SELECTED EXTRACT:
From: Jason Pickering [mailto:jason.p.pickering@gmail.com]
Sent: 26 July 2010 11:53
To: Lemarchand, Johan
Cc: Knut Staring; Bob Jolliffe; dhis2-devs@lists.launchpad.net
Subject: Re: [Dhis2-devs] Info on GIS development

Hi Johan and Bob,

Johan, you are indeed correct that the generalization process may
remove the "cartographic intricacies", but this is very likely because
the generalization is performed either on geographical data where
there is no topological relationships between objects, or the
generalization process does not respect the topology when it is
performed.

It would be possible to generalize a given set of polygons without
affecting their intrinsic topological relationships, but much more
care needs to be exercised when the generalization is performed. This
generalization could take place by removing unnecessary points
(simplification) and/or by reducing the precision of the data.

Ultimately the point in doing this is to decrease the "bulk" of the
data that is presented to the client. I can imagine that a data set of
100 points with 15 decimals would behave more or less the same as a
dataset of 1000 points with 6 decimals (just guessing here). My point
is that there is a certain payload associated with each dataset.
Typically, server side processing in the form of processing the GIS
layer to an image would be employed. However, since we are using
vector data on the client side, the data should be preprocessed in
order to preserve these cartographic details that are important, as
automated simplification routines normally do not handle this. The
result being that the payload of the layer has been decreased to a
point that is "acceptable" to users. I am sceptical about whether this
step will be possible to automate at all for reasonably complex
polgyon layers (i.e districts) that DHIS typically deals with.

I want to come back to the use of of DHIS as a repository. At this
point, IMHO, DHIS seems to be not appropriate for a health facility
repository. There is no way to adjust the metadata of a given
organizational unit object easily. I suppose we could use things like
orgunit groups to provide some type of metadata, but for instance, we
may want each orgunit to have a property such as "Address", "Fax" or
"Elevation". Additionally the proposed clipping of precision further
complicates matters in this regard. Ultimatley, we want a quick
responsive map for users as the first priority, and we should set our
sites on this.

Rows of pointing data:

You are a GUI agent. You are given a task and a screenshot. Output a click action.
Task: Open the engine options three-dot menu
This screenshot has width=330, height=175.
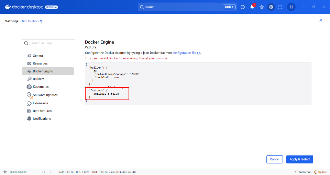tap(51, 172)
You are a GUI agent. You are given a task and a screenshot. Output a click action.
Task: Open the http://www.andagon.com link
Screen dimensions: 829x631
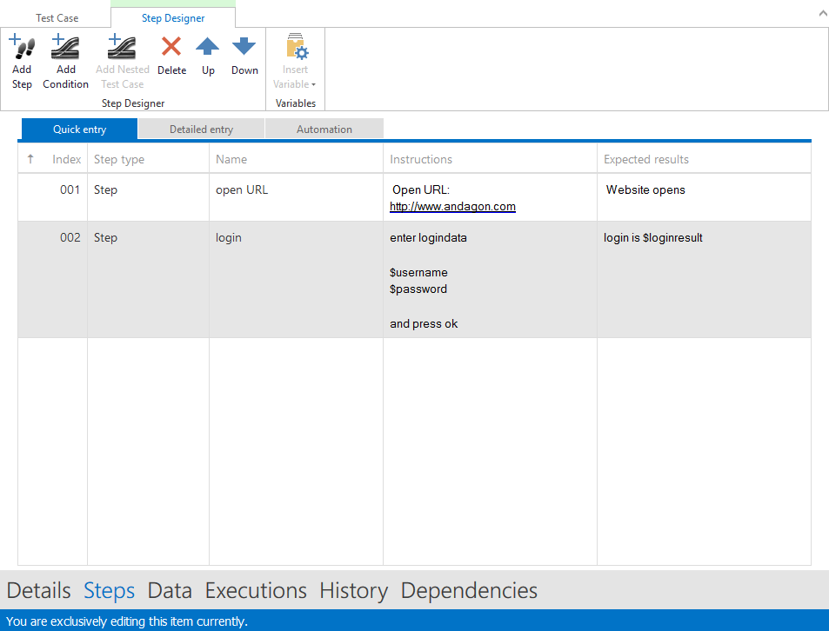point(452,207)
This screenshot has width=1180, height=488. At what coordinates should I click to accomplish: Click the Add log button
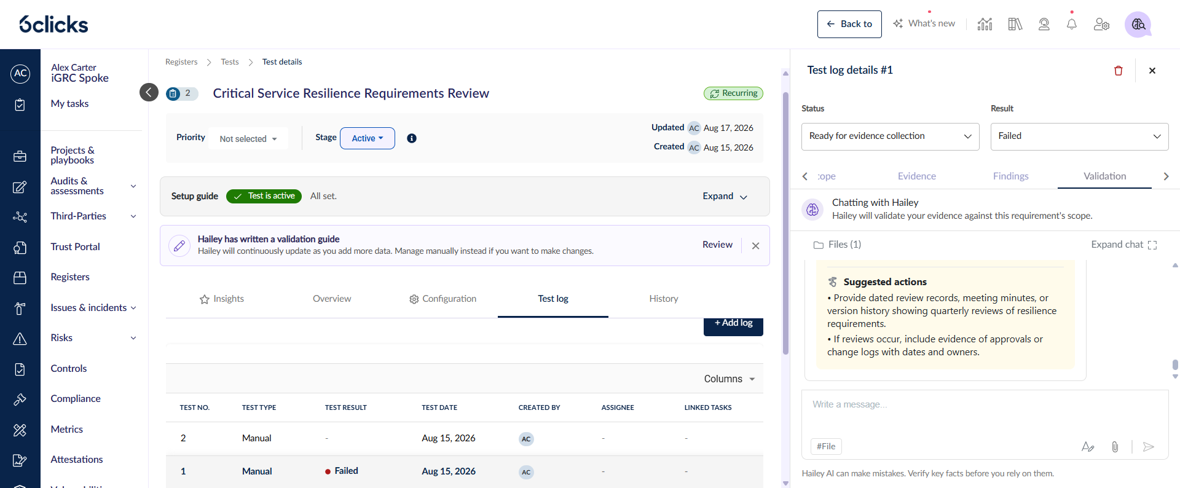pos(733,325)
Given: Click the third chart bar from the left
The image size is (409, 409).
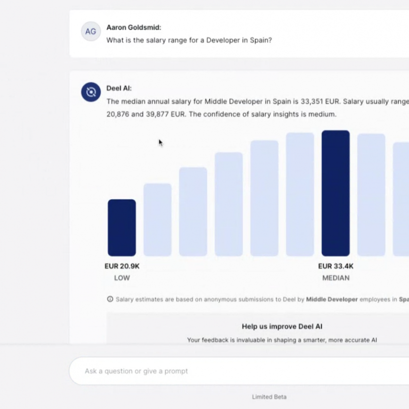Looking at the screenshot, I should pos(193,212).
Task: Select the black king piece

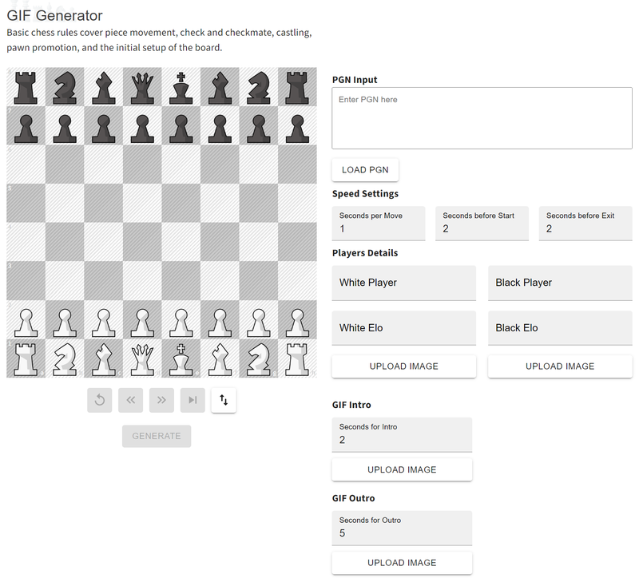Action: coord(181,87)
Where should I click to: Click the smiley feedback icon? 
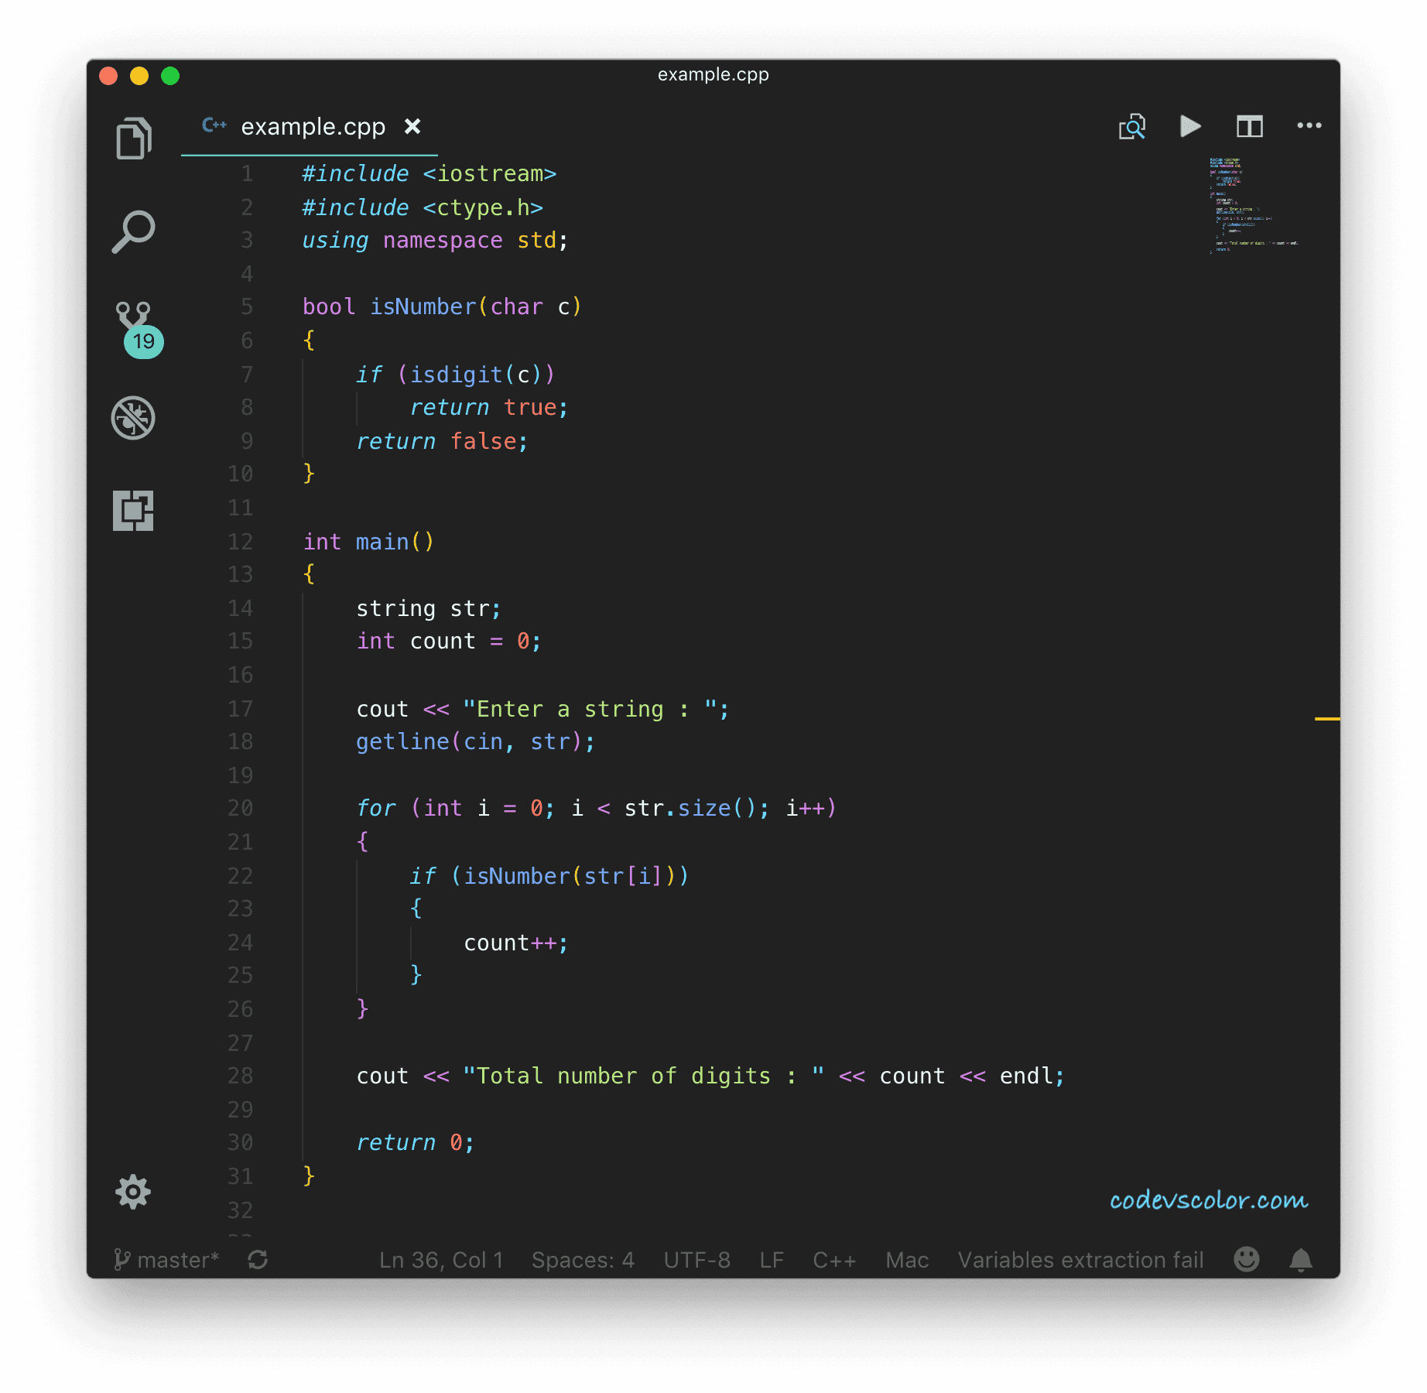pos(1246,1260)
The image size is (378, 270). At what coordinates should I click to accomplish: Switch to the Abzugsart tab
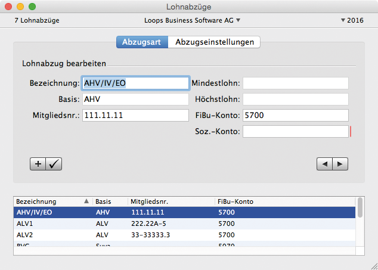pos(141,42)
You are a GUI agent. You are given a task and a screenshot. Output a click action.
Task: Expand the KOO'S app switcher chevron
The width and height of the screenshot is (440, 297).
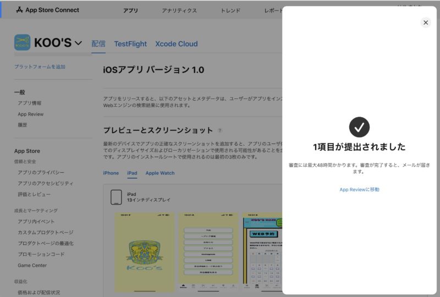(78, 43)
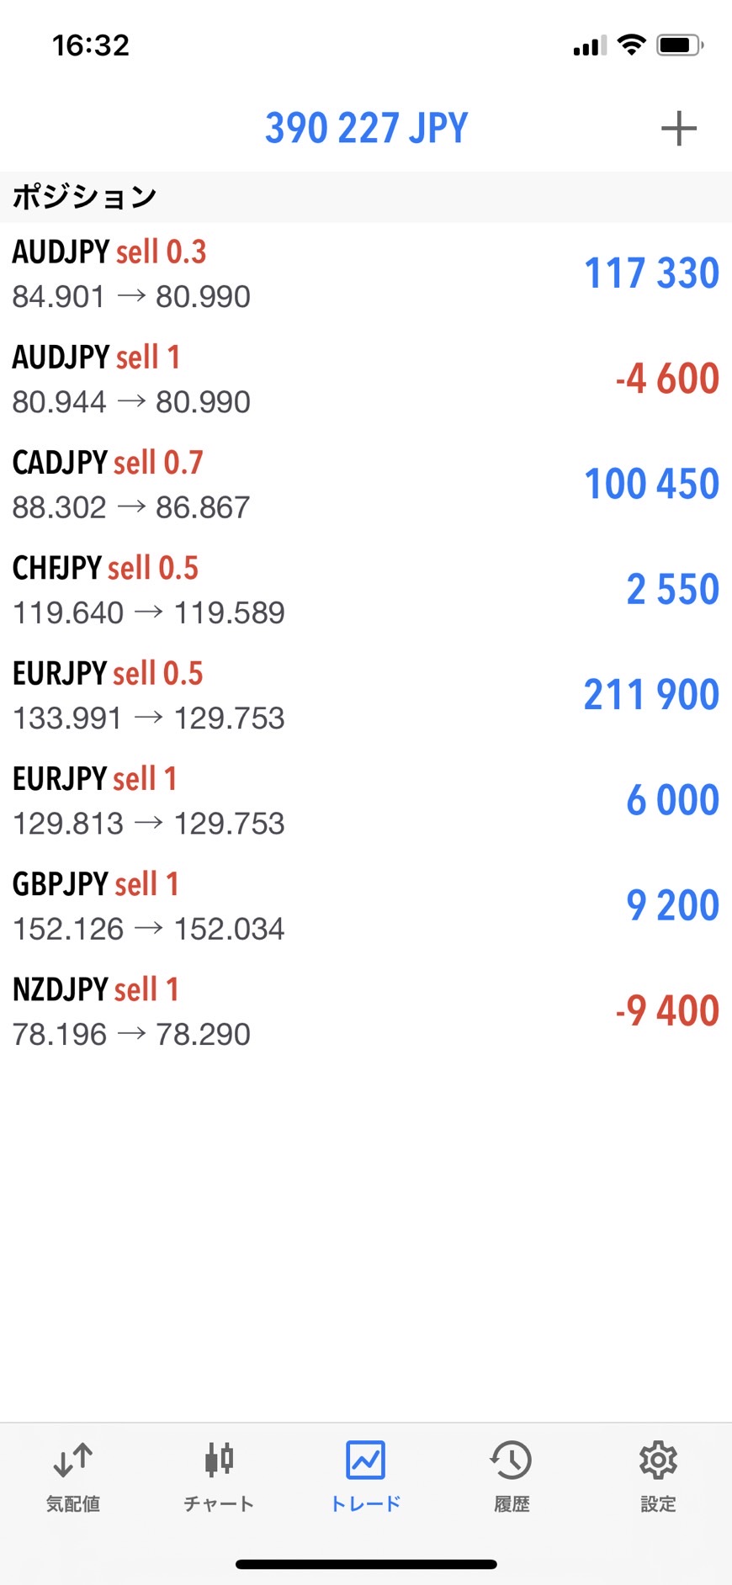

PROBLEM 1:
In the GIS development email, what two ways of performing generalization are named?
PROBLEM 2:
Write the next part of the GIS development email, picking up after its last sentence.

EXERCISE RESPONSE 1:
Removing unnecessary points (simplification) and/or reducing the precision of the data.

EXERCISE RESPONSE 2:
In summary, I think that the current approach that we have, namely a
recommended workflow of how to preprocess a given set of data should
not be supplanted by the system itself truncating precision of
coordinates. There are many different generalization algorithms, each
with their pros and cons. Additionally, the generalization is highly
dependent on the scale of the map, and ultimately the pixel size of
the users screen, implying that different datasets may need to be
generalized in different ways depending on their scale. A gory detail
of how this done by Geoserver (using Geotools) is here
http://docs.geoserver.org/stable/en/user/tutorials/feature-pregeneralized/feature-pregeneralized_tutorial.html\.
We certainly do not need to recreate GeoTools or Geoserver, as they
are very good already at what they do. I would say instead that we
should consider leveraging these tools instead, and letting them
decide how to generalize or not generalize features, depending on the
scale of the map that is requested by the users. I guess I am
expressing some fundamental gripe, that we should not baby users too
much. If people want to have 15 decimals, well let them. They may have
reasons for this. It obviously does not make much sense, any more than
using 50,000 points to represent a simple polygon that could be
represented with four vertices. In both cases, the GIS guys need to do
their work and understand what type of data is required by the client.
Providing clear recommendations for a workflow coupled with
guidelines on what a "reasonable" payload to the browser would be,
e.g. 30kb versus 30MB for a given layer, would be the best way to go I
think.

Regards,
Jason

On Mon, Jul 26, 2010 at 2:11 PM, Lemarchand, Johan <lemarchandjo@who.int> wrote:

Hi all,

The number of decimals is not really the issue. If you use 6 decimals, it is already enough for the type of GIS application we are interested in. The use of 15 decimals will not change a lot the precision of your map and it is not really necessary.
0 decimal places = approx. 112 km (70 miles) (Precision depending on the latitude)
3 decimal places = approx 111 m (365 feet)
6 decimal places = < 0.3 m (< 1 foot)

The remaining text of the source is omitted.